## Begin

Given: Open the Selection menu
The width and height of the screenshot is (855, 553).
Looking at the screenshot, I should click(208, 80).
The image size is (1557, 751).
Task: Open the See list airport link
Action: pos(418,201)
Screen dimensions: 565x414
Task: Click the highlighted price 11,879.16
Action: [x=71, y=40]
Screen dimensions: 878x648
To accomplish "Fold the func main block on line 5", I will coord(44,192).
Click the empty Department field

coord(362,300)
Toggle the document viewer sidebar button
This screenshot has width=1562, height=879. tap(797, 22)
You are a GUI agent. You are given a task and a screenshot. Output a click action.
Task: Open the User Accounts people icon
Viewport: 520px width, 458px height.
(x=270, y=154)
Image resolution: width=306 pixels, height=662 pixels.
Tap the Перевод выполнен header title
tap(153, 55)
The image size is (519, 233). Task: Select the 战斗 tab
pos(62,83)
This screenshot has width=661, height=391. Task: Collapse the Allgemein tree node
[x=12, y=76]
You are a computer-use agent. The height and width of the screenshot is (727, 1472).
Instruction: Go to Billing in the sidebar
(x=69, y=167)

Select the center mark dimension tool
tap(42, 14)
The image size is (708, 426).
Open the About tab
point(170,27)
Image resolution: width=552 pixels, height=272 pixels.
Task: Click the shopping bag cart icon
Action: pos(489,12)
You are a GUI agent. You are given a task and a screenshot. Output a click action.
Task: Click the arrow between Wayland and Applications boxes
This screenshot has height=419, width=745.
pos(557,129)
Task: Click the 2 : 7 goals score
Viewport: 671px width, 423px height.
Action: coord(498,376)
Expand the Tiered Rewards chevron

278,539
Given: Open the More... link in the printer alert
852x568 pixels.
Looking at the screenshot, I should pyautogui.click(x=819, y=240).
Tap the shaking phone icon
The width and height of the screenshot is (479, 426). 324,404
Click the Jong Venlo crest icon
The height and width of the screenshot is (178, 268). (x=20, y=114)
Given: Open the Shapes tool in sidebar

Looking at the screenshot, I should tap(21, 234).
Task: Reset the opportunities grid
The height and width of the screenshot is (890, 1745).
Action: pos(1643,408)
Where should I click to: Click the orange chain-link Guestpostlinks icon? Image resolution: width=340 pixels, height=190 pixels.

## End

| Work to do |
Copy every one of the items above word for word, leaving nothing out.

| Exercise response |
Given: Open the Selection menu
The width and height of the screenshot is (855, 553).
Looking at the screenshot, I should click(208, 80).
The image size is (1557, 751).
Task: Open the See list airport link
Action: pos(418,201)
Screen dimensions: 565x414
Task: Click the highlighted price 11,879.16
Action: [x=71, y=40]
Screen dimensions: 878x648
To accomplish "Fold the func main block on line 5", I will coord(44,192).
Click the empty Department field

coord(362,300)
Toggle the document viewer sidebar button
This screenshot has width=1562, height=879. tap(797, 22)
You are a GUI agent. You are given a task and a screenshot. Output a click action.
Task: Open the User Accounts people icon
Viewport: 520px width, 458px height.
(x=270, y=154)
Image resolution: width=306 pixels, height=662 pixels.
Tap the Перевод выполнен header title
tap(153, 55)
The image size is (519, 233). Task: Select the 战斗 tab
pos(62,83)
This screenshot has width=661, height=391. Task: Collapse the Allgemein tree node
[x=12, y=76]
You are a computer-use agent. The height and width of the screenshot is (727, 1472).
Instruction: Go to Billing in the sidebar
(x=69, y=167)

Select the center mark dimension tool
tap(42, 14)
The image size is (708, 426).
Open the About tab
point(170,27)
Image resolution: width=552 pixels, height=272 pixels.
Task: Click the shopping bag cart icon
Action: pos(489,12)
You are a GUI agent. You are given a task and a screenshot. Output a click action.
Task: Click the arrow between Wayland and Applications boxes
This screenshot has height=419, width=745.
pos(557,129)
Task: Click the 2 : 7 goals score
Viewport: 671px width, 423px height.
Action: coord(498,376)
Expand the Tiered Rewards chevron

278,539
Given: Open the More... link in the printer alert
852x568 pixels.
Looking at the screenshot, I should pyautogui.click(x=819, y=240).
Tap the shaking phone icon
The width and height of the screenshot is (479, 426). 324,404
Click the Jong Venlo crest icon
The height and width of the screenshot is (178, 268). (x=20, y=114)
Given: Open the Shapes tool in sidebar

Looking at the screenshot, I should tap(21, 234).
Task: Reset the opportunities grid
The height and width of the screenshot is (890, 1745).
Action: pos(1643,408)
Where should I click to: Click the orange chain-link Guestpostlinks icon? Image resolution: width=340 pixels, height=190 pixels.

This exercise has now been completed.